Intel (Converged Security) Management Engine: Drivers, Firmware and Tools (2-15)

I tried to open the firmware “Intel ME 7 1.5MB Firmware v7.1.80.1214” on fict with the tools provided (v7 r1) and got an error saying “Failed to perform decomposition. The image file you loaded is invalid.” What’s wrong? Is the v7.1 firmware that I downloaded from mediafire corrupted? Is it expecting a full BIOS file instead of an intel ME image? I’m able to open my bios file with the same fict without any errors.

@ plutomaniac:

Hello. I appreciate your expertise and have learned a lot from reading the previous posts. However, I have not seen one that pertains to my particular laptop. I have spoken to Dell multiple times and even called Intel, all without success.

++++++

_Instruction A:_ In the forum post on Intel ME firmware, what error message appeared when the firmware was opened in fict?
_Instruction B:_ List every sentence in the forum post on Intel ME firmware that ends with a question mark.
_Instruction C:_ Retype the forum post on Intel ME firmware from "Intel (Converged Security)" to "all without success.".
Answer from the forum post on Intel ME firmware alone.

_Recorded information:_
++++++

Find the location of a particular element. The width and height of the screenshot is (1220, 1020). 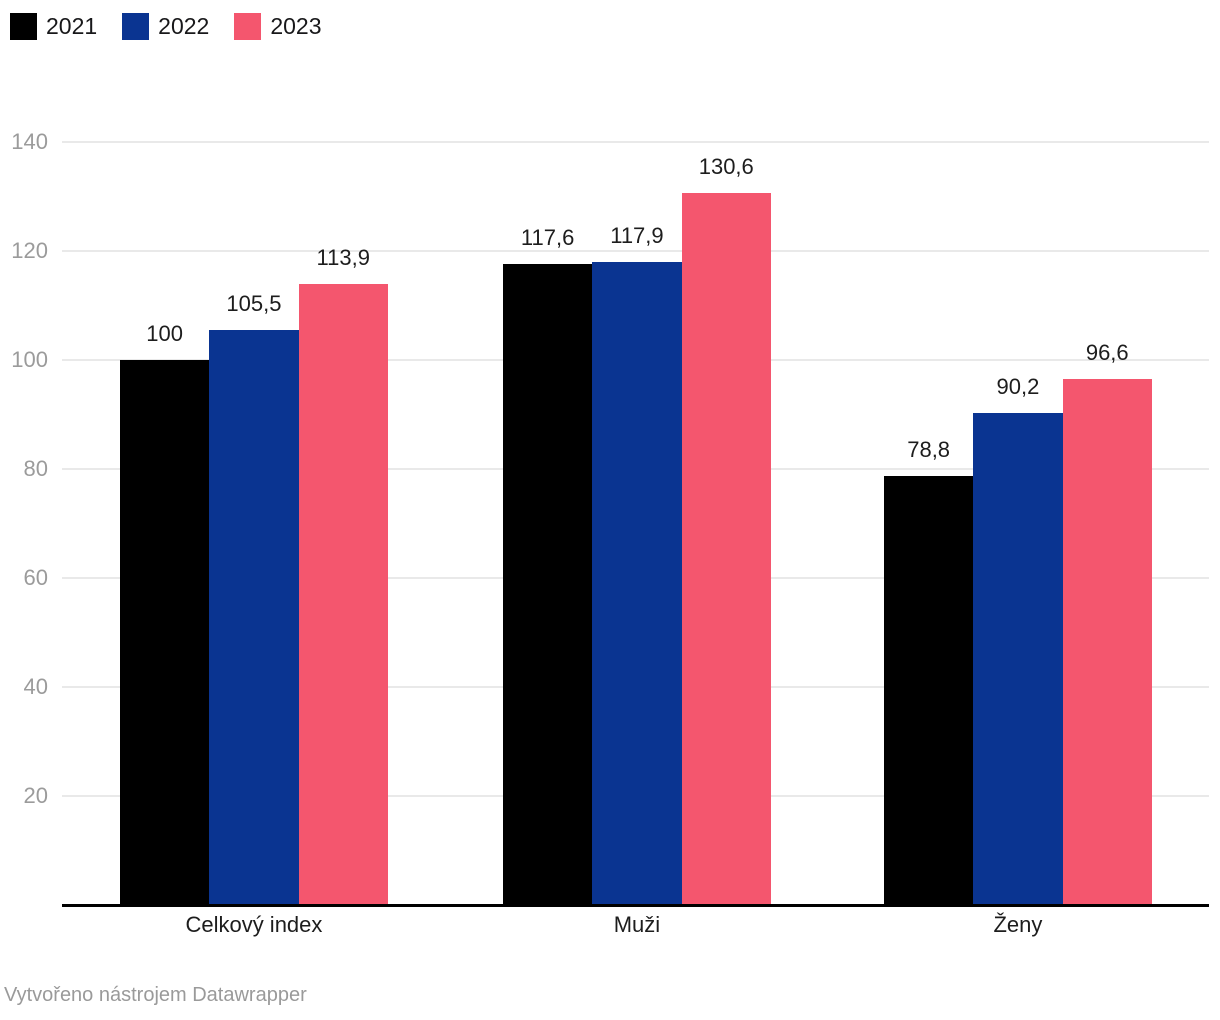

bar-value-label-2021-zeny: 78,8 is located at coordinates (929, 449).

++++++

_Final answer A:_ "Failed to perform decomposition. The image file you loaded is invalid."

_Final answer B:_
What's wrong?
Is the v7.1 firmware that I downloaded from mediafire corrupted?
Is it expecting a full BIOS file instead of an intel ME image?

_Final answer C:_
Intel (Converged Security) Management Engine: Drivers, Firmware and Tools (2-15)

I tried to open the firmware “Intel ME 7 1.5MB Firmware v7.1.80.1214” on fict with the tools provided (v7 r1) and got an error saying “Failed to perform decomposition. The image file you loaded is invalid.” What’s wrong? Is the v7.1 firmware that I downloaded from mediafire corrupted? Is it expecting a full BIOS file instead of an intel ME image? I’m able to open my bios file with the same fict without any errors.

@ plutomaniac:

Hello. I appreciate your expertise and have learned a lot from reading the previous posts. However, I have not seen one that pertains to my particular laptop. I have spoken to Dell multiple times and even called Intel, all without success.